*Available data*.
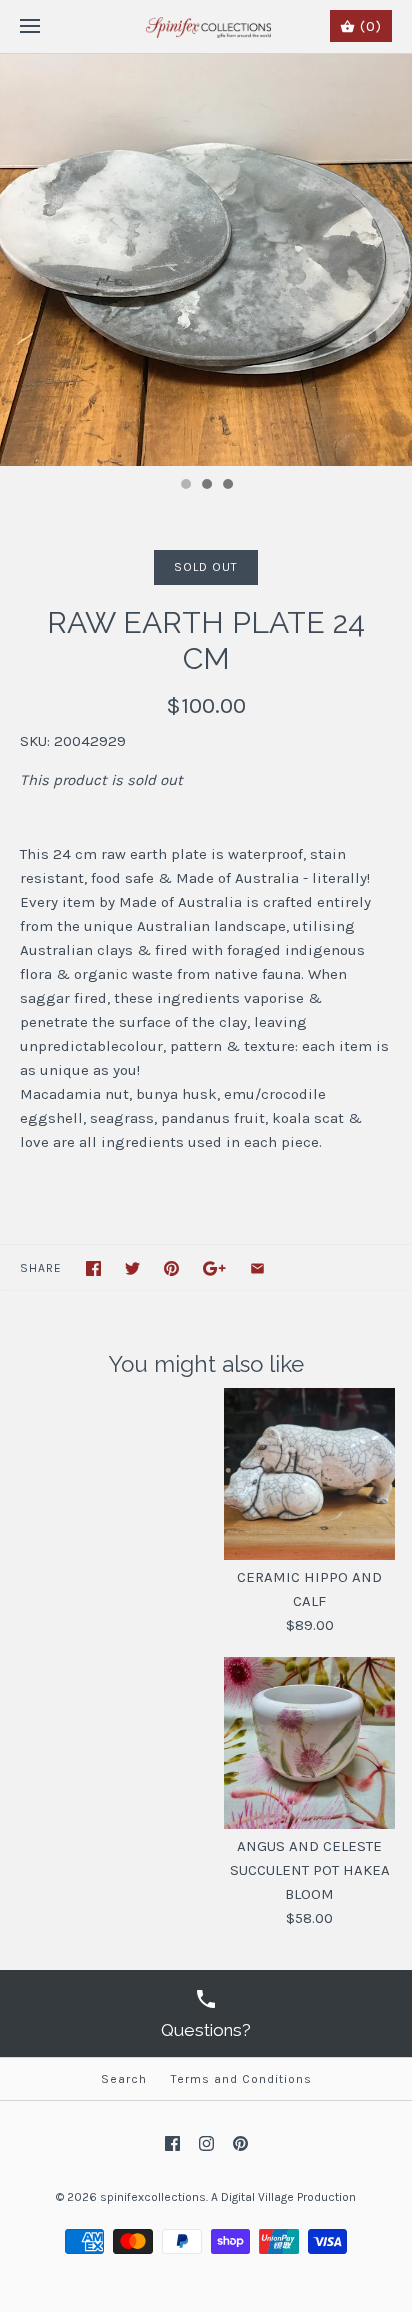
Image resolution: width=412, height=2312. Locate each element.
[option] (206, 260)
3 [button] (227, 486)
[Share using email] (257, 1268)
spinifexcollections (153, 2197)
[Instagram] (206, 2143)
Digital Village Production (288, 2197)
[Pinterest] (240, 2143)
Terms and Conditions (241, 2079)
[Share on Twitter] (132, 1268)
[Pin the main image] (171, 1268)
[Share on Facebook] (93, 1268)
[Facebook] (172, 2143)
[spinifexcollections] (206, 26)
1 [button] (185, 486)
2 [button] (206, 486)
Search (124, 2079)
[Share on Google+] (214, 1268)
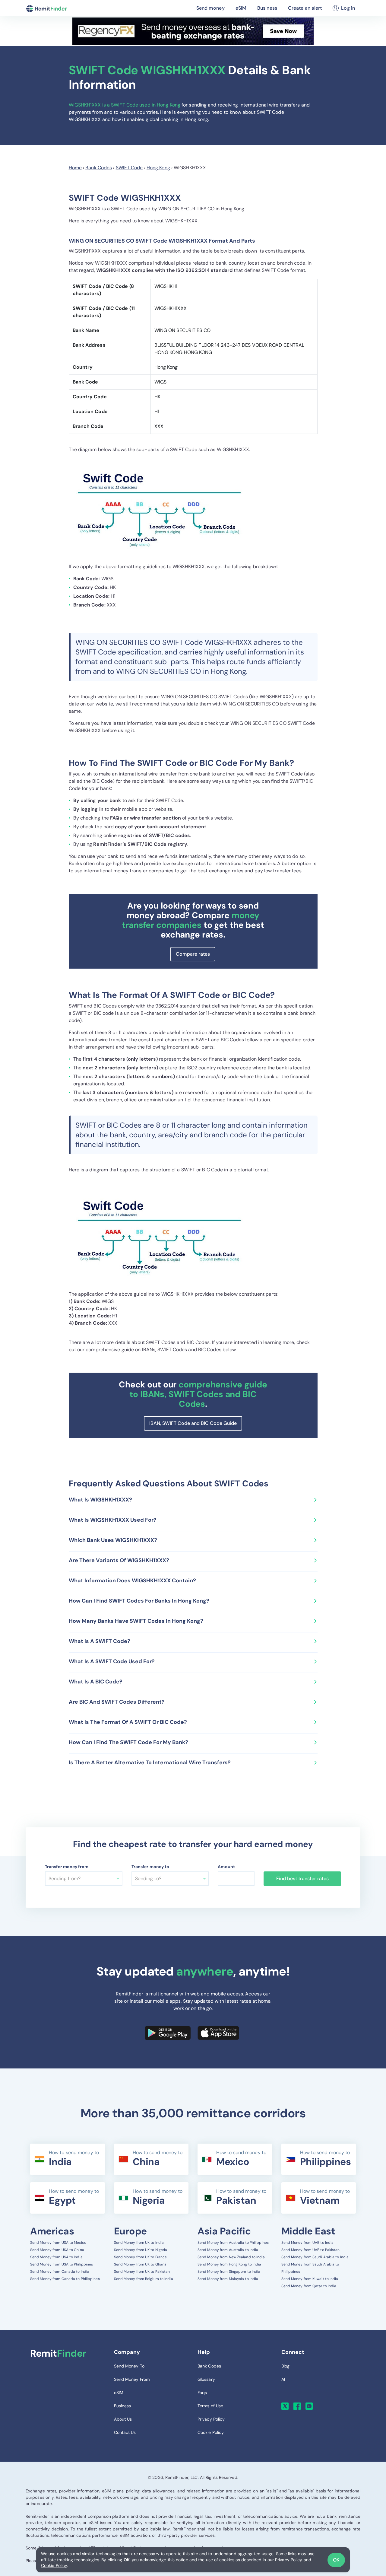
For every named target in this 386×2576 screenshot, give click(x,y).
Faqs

*Required work*.
From the line containing "[Instagram] (206, 2143)" through the final line of the listing above, reproduce every line exactly, with no pictures.

*Task response*.
[Instagram] (206, 2143)
Digital Village Production (288, 2197)
[Pinterest] (240, 2143)
Terms and Conditions (241, 2079)
[Share on Twitter] (132, 1268)
[Pin the main image] (171, 1268)
[Share on Facebook] (93, 1268)
[Facebook] (172, 2143)
[spinifexcollections] (206, 26)
1 [button] (185, 486)
2 [button] (206, 486)
Search (124, 2079)
[Share on Google+] (214, 1268)
For every named target in this 386×2576 screenshot, give click(x,y).
Faqs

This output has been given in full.